→ **PASAJE DADO**
La escenificación simbolista ilustraba la teoría del misterio como centro y esencia de la vida misma, con representaciones monótonas pero sonoras, decorados minimalistas que reducían los personajes a «sombras que se paseaban en la oscuridad»21 y vestuarios imprecisos y sencillos. Los actores desaparecían para convertirse en transparentes portavoces del autor. Los personajes ibsenianos susurraban, pues, sus diálogos en un tono monocorde, sin apenas gestualizar ni desplazarse en escena. De la declamación se pasó prácticamente a la «salmodia». Aplicando los preceptos de Mallarmé y Materlinck, el actor era un intruso entre el texto y el público, por lo que se tendió a reducir su número y a ocultarlos en la escena o en la orquesta para reproducir lo más fielmente posible el contexto de lectura22. Ibsen rehusó tal tipo de escenificación, recriminando a Lugné-Poe que: «Un auteur de passion doit être joué avec passion, point autrement»23.

→ **BLOQUE DE DATOS**
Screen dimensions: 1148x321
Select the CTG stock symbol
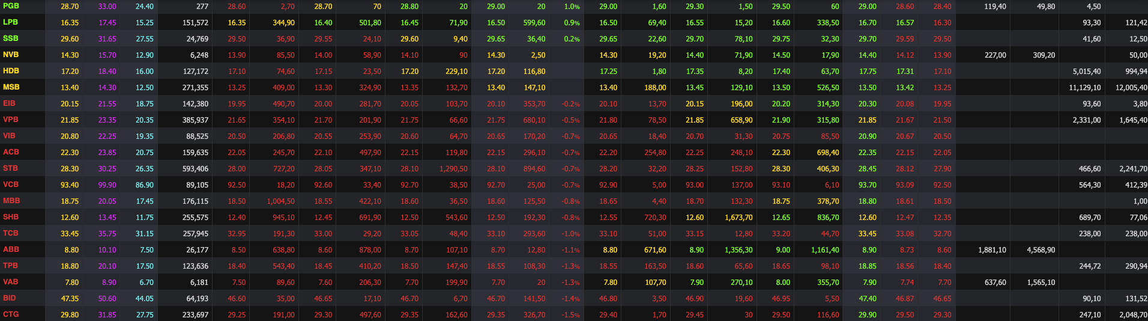(x=11, y=314)
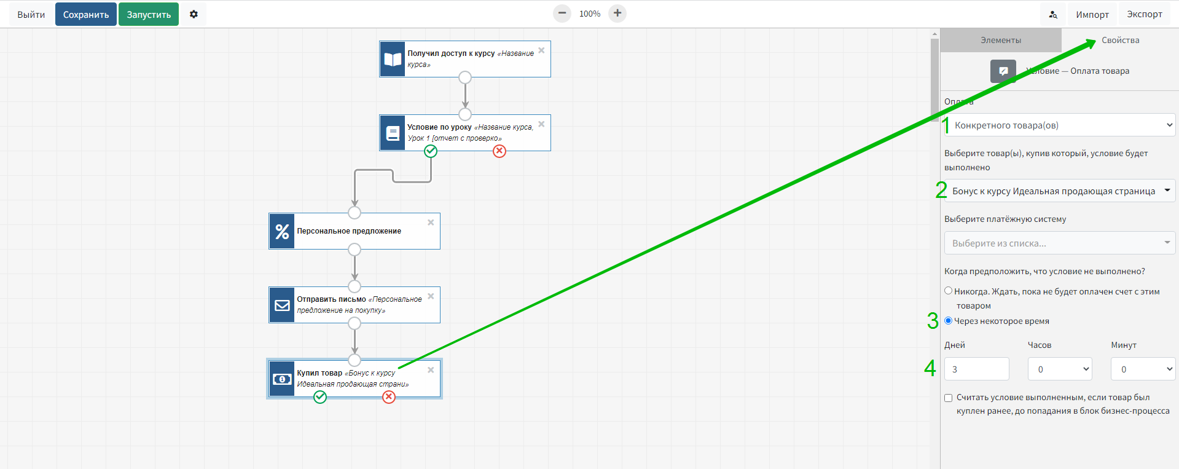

→ **CONSIGNA**
Prosigue el pasaje sobre la escenificación simbolista de Ibsen a partir de su última oración.

→ **RESULTADO DEL EJERCICIO**
El teatro ideal por el que Galdós apostaba en la Revista Nueva da cuenta del reto que suponía la focalización de las obras dramáticas en el individuo concreto en su sociedad, un individuo con vida «anterior y posterior a su vida dramática»24 en una sociedad mesocrática. Este personaje concebido con un desarrollo lógico y una coherencia -de ambiciones novelescas- exigía nuevas estrategias de escritura, lo cual generaba dificultades -como la deshumanización- que el símbolo, no lograba solventar. En el prólogo de El abuelo 1897, Pérez Galdós confiaba en la capacidad del sistema dialogal, el cual, «nos da la forja expedita y concreta de los caracteres. Estos se hacen, se componen, imitan más fácilmente... a los seres vivos, cuando manifiestan su contextura moral con su propia palabra y con ella, como en la vida, nos dan el relieve más o menos hondo de sus acciones»25.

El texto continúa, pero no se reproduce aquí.